As early as the 1920s, Harwich had a franchise in the CCBL, albeit originally a combined Chatham-Harwich team. The Mariners became Harwich's own team in 1930, and prior to 1969 played their home games at Harwich's Brooks Park. At the 1969 dedication ceremonies for Whitehouse Field, Mr. Whitehouse concluded his remarks by stoking Harwich's historic small-town border rivalry, turning to the Mariners players and exhorting, "Now go out there and beat Chatham!"

In 1998, a new scoreboard was donated by former Major League Baseball commissioner Fay Vincent, Jr., in memory of his father, Fay Vincent, Sr.

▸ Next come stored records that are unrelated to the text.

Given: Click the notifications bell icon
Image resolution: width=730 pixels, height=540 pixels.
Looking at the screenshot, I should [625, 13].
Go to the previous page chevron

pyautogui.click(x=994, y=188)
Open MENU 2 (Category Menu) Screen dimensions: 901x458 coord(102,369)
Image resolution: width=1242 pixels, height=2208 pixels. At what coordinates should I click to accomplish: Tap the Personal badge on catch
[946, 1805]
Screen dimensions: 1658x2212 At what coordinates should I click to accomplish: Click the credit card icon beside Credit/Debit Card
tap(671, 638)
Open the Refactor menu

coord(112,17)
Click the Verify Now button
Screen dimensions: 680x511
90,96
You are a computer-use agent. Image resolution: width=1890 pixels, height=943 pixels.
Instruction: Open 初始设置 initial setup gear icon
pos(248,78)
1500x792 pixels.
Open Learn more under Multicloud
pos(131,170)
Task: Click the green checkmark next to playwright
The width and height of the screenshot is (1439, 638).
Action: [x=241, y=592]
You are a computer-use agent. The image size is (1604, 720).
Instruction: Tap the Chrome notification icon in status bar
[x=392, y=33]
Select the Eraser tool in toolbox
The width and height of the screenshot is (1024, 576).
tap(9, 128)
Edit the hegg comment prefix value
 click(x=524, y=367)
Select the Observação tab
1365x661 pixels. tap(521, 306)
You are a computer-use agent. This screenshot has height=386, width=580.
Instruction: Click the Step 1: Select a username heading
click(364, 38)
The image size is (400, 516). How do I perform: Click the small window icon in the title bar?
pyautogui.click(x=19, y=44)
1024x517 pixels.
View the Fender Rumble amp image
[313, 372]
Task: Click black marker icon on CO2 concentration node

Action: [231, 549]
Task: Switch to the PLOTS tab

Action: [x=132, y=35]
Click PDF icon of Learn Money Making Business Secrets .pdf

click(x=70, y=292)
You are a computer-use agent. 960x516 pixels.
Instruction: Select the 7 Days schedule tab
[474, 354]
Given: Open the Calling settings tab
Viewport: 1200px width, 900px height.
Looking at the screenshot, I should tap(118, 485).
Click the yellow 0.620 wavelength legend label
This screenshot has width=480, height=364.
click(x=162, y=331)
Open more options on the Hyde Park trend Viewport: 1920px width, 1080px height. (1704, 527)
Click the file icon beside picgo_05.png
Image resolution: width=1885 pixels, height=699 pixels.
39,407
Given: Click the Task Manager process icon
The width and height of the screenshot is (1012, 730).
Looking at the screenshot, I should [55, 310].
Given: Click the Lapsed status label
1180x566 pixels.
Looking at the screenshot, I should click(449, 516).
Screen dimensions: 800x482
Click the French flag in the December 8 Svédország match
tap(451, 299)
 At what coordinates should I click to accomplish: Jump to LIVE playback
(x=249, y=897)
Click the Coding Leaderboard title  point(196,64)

The commissioner had been a longtime summer resident of Harwich and a fan of the Mariners and the CCBL, and wished to honor his late father who had been the baseball captain at Yale University in 1931. The scoreboard was dedicated on July 6, 1998 as part of "Fay Vincent Night at Whitehouse Field", and has been billed by the CCBL as being "the largest scoreboard in New England south of Fenway Park". A 2008 grant from the Yawkey Foundation helped fund major upgrades to Whitehouse that included the installation of a new lighting system and protective netting.

Whitehouse Field hosted the CCBL's annual all-star game and home run derby festivities in 1992, 2002, 2012 and 2018, and has seen the Mariners claim CCBL championships in 1983, 1987, 2008 and 2011. The ballpark has been the summertime home of dozens of future major leaguers such as Kevin Millar, Josh Donaldson, and DJ LeMahieu.